Al di là della confusione che si può provare, il risultato è soddisfacente: la storia chiude il cerchio e risulta coerente con il messaggio che già “Il Gladiatore” voleva mandare: un film che si schiera apertamente contro la guerra e mostra gli effetti degeneri del potere, se affidato a persone ignoranti o prive di etica.
Complici i 47 anni di carriera e un immaginario storico come pochi, Ridley Scott riesce a rendere a pieno la dimensione epica tipica di kolossal come “Ben-Hur” o “Spartacus” e ci riporta nel Colosseo rappresentandolo nella maniera più mastodontica possibile. Col costante sottofondo del boato della folla, il regista ci regala sequenze d’azione impressionanti: combattimenti all’ultimo sangue in cui Lucio e i gladiatori, desiderosi di libertà, fronteggeranno uomini, ma anche feroci animali (non solo su terra, ma anche sull’acqua). Ogni scontro è caratterizzato da un’eccitazione che prende lo spettatore sin dalla sua preparazione, accompagnata da inquadrature in slow-motion o discorsi solenni (anche se statici), fino al pieno svolgimento, in cui vengono raggiunti elevati climax di violenza.
Contrariamente al primo film, grazie ad una CGI capace di compiere l’impossibile e un budget lievitato da 165 milioni di dollari a 300, è stato possibile realizzare in quantità maggiore scene d’azione molto più laboriose e impattanti. Il Colosseo diventa ancora luogo in cui, non solo affermare l’onore, ma anche dove i loschi piani della classe dirigente romana vengono attuati, piani contro ai quali Lucio e le persone che ancora coltivano il sogno di una Roma giusta combattono: un’arena dove viene deciso il destino dell’impero. Si respira una genuina aria di antica Roma grazie ad una fotografia eccezionale e una ricostruzione della città inaspettatamente fedele, ma soprattutto realistica e pittoresca, nella quale il fascino dell’architettura e lo sfarzo sono contrapposti alla sporcizia e alla povertà.
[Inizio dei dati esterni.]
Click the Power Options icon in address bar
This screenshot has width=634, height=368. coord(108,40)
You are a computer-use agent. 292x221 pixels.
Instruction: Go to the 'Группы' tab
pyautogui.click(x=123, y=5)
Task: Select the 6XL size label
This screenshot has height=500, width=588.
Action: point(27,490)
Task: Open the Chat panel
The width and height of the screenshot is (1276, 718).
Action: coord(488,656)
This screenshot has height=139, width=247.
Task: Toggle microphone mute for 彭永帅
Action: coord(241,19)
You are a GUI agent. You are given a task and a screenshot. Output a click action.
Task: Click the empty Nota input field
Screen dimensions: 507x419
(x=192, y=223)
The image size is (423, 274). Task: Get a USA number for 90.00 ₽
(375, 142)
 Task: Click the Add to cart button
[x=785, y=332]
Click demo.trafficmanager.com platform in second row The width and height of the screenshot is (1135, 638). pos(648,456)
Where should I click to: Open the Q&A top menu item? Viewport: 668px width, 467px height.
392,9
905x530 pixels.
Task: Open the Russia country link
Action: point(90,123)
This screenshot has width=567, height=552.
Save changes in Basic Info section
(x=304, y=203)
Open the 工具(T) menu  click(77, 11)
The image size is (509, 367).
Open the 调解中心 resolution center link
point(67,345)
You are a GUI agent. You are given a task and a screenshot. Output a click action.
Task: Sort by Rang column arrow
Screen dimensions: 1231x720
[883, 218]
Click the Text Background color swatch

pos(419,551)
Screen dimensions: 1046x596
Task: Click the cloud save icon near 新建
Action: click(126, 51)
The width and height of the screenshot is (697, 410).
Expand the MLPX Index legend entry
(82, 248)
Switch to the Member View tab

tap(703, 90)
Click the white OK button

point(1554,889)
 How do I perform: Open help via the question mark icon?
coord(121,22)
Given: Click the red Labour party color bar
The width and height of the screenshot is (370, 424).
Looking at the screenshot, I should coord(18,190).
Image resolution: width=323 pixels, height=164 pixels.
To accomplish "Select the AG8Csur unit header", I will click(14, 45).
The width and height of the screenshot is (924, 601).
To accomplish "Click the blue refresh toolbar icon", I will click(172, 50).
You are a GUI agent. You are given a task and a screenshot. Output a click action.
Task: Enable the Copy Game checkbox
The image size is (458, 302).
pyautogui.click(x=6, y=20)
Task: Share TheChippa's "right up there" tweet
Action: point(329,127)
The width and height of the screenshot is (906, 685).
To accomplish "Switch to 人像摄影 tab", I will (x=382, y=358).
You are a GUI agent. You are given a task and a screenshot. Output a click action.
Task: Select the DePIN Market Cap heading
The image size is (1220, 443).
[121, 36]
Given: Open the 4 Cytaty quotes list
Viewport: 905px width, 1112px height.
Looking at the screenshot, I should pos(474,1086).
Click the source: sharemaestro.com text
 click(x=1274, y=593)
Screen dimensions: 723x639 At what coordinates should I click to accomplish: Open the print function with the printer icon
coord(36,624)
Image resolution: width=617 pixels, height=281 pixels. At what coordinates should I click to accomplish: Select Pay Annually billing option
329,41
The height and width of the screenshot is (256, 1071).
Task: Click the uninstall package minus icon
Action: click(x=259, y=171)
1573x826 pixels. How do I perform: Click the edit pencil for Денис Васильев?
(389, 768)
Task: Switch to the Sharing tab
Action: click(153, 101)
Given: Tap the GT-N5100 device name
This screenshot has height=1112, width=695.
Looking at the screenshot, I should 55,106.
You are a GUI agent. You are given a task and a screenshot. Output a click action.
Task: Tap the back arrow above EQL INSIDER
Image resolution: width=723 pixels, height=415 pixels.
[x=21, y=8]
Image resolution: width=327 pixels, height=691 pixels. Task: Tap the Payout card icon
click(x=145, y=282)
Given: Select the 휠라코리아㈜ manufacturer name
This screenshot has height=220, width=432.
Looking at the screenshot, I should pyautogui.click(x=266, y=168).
Nota dolente, come era prevedibile, sono i numerosi errori storici: alcuni decontestualizzati ma non errati, altri completamente privi di un qualsiasi senso logico (dalle scritte sui muri in inglese ad attori con facce fin troppo americane).
La colonna sonora, nel suo insieme, è mediocre, se non per qualche traccia (anche se nel finale riserva forse il miglior omaggio che questo film potesse fare al suo predecessore). Paul Mescal, giovane promessa nel panorama hollywoodiano, dimostra ancora una volta il suo impareggiabile talento, questa volta in ruolo che lo vede protagonista del suo primo blockbuster: colpisce molto la sua presenza fisica, che accresce la tensione nei combattimenti e in tutta la pellicola. A rubare la scena sono però Denzel Washington, completamente trasportato nella parte, e Pedro Pascal, interprete dell’ennesimo personaggio con cui empatizzare e per cui provare adorazione.